What the task requires = From top to bottom, restate the entries below word for word.
====
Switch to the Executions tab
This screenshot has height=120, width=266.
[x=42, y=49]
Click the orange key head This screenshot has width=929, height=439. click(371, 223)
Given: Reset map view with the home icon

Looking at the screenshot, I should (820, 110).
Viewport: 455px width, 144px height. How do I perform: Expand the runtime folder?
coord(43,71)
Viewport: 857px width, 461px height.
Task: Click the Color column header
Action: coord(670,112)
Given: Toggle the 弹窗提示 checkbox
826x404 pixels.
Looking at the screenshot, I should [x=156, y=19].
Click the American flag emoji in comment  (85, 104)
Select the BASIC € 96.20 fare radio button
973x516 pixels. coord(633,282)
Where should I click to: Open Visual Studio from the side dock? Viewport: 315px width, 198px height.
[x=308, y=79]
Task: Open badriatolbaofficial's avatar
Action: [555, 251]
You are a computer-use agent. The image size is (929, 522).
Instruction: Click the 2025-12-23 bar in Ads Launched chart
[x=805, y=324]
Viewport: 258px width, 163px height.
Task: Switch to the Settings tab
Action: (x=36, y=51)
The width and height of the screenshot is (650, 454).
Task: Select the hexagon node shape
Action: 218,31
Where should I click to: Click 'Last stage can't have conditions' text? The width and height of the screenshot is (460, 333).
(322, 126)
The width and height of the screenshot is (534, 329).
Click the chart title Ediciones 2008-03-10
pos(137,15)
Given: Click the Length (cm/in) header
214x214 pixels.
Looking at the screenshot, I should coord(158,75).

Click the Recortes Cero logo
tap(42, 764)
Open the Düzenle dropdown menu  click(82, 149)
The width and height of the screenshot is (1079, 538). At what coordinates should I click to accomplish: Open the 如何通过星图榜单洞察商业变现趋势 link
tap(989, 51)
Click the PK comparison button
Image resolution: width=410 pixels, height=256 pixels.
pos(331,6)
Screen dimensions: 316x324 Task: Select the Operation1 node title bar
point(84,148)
====
Solution =
Switch to the Executions tab
This screenshot has height=120, width=266.
[x=42, y=49]
Click the orange key head This screenshot has width=929, height=439. click(371, 223)
Given: Reset map view with the home icon

Looking at the screenshot, I should (820, 110).
Viewport: 455px width, 144px height. How do I perform: Expand the runtime folder?
coord(43,71)
Viewport: 857px width, 461px height.
Task: Click the Color column header
Action: coord(670,112)
Given: Toggle the 弹窗提示 checkbox
826x404 pixels.
Looking at the screenshot, I should [x=156, y=19].
Click the American flag emoji in comment  (85, 104)
Select the BASIC € 96.20 fare radio button
973x516 pixels. coord(633,282)
Where should I click to: Open Visual Studio from the side dock? Viewport: 315px width, 198px height.
[x=308, y=79]
Task: Open badriatolbaofficial's avatar
Action: [555, 251]
You are a computer-use agent. The image size is (929, 522).
Instruction: Click the 2025-12-23 bar in Ads Launched chart
[x=805, y=324]
Viewport: 258px width, 163px height.
Task: Switch to the Settings tab
Action: (x=36, y=51)
The width and height of the screenshot is (650, 454).
Task: Select the hexagon node shape
Action: 218,31
Where should I click to: Click 'Last stage can't have conditions' text? The width and height of the screenshot is (460, 333).
(322, 126)
The width and height of the screenshot is (534, 329).
Click the chart title Ediciones 2008-03-10
pos(137,15)
Given: Click the Length (cm/in) header
214x214 pixels.
Looking at the screenshot, I should coord(158,75).

Click the Recortes Cero logo
tap(42, 764)
Open the Düzenle dropdown menu  click(82, 149)
The width and height of the screenshot is (1079, 538). At what coordinates should I click to accomplish: Open the 如何通过星图榜单洞察商业变现趋势 link
tap(989, 51)
Click the PK comparison button
Image resolution: width=410 pixels, height=256 pixels.
pos(331,6)
Screen dimensions: 316x324 Task: Select the Operation1 node title bar
point(84,148)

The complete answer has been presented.